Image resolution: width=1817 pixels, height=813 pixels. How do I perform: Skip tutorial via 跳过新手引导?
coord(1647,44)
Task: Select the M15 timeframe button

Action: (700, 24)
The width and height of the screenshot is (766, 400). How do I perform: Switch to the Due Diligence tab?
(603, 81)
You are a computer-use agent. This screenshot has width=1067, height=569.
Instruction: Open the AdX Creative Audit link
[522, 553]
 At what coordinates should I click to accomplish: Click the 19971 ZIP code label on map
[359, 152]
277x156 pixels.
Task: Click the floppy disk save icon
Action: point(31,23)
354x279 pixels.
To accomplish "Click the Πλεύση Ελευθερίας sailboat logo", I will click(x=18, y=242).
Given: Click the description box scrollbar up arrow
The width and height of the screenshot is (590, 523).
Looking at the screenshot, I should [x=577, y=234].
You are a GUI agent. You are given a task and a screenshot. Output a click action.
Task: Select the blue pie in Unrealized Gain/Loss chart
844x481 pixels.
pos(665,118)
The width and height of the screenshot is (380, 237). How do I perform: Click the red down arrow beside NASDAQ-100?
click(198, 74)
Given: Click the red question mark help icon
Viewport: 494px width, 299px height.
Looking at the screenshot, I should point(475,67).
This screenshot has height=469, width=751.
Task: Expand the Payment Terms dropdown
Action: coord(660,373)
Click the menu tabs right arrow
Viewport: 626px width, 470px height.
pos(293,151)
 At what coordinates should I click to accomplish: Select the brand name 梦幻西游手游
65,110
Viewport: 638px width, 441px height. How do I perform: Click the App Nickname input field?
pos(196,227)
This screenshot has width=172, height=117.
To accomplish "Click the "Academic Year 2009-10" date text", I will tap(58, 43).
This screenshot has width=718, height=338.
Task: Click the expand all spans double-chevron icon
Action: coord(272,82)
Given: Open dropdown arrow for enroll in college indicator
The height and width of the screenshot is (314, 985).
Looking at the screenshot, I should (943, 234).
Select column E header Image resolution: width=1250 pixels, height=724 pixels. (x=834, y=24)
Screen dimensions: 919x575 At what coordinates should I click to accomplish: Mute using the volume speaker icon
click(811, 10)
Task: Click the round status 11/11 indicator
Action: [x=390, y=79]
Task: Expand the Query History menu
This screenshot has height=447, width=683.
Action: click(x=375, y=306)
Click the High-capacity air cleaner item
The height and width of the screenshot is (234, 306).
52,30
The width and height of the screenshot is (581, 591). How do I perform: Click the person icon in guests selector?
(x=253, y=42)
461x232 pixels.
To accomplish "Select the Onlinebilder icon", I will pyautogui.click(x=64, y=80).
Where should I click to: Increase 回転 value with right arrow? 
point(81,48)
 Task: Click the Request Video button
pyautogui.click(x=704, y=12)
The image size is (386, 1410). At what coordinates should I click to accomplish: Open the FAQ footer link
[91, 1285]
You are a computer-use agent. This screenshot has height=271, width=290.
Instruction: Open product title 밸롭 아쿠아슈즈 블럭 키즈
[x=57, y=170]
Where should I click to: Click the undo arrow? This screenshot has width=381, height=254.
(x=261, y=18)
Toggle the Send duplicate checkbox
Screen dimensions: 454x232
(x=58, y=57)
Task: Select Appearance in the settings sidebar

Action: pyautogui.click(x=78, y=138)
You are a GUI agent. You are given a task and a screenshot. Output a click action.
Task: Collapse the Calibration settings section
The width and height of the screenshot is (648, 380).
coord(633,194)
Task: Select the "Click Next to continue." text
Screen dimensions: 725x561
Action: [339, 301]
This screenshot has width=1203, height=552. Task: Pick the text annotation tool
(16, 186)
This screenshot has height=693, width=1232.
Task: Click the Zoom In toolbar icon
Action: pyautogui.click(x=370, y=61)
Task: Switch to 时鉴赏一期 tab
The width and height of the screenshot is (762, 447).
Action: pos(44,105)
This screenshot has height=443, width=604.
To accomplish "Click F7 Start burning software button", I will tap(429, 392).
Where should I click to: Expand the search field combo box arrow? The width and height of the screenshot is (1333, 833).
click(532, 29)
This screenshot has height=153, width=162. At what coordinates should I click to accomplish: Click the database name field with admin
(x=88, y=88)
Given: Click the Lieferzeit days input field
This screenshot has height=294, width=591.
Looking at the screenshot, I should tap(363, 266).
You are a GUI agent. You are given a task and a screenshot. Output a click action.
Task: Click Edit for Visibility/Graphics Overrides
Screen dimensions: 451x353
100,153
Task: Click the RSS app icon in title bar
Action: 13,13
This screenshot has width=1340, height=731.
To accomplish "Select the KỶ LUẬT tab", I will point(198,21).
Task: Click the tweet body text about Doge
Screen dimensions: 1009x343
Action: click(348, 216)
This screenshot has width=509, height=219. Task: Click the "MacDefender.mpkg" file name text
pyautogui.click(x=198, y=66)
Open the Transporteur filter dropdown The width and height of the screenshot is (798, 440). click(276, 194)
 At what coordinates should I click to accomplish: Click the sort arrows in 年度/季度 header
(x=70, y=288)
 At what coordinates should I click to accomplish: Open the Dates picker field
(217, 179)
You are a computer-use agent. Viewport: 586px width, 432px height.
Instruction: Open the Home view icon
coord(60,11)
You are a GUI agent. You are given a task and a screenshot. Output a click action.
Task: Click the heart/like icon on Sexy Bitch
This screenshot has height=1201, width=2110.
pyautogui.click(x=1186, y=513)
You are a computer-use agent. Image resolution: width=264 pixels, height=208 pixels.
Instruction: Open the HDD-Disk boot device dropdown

◆ ◆ ◆ ◆ ◆

Task to complete:
Produce a word-for-word copy of everything above from the line holding "Given: Click the description" down to the line holding "Task: Select the blue", with both of those lines kept.

Output for this exercise:
Given: Click the description box scrollbar up arrow
The width and height of the screenshot is (590, 523).
Looking at the screenshot, I should [x=577, y=234].
You are a GUI agent. You are given a task and a screenshot. Output a click action.
Task: Select the blue pie in Unrealized Gain/Loss chart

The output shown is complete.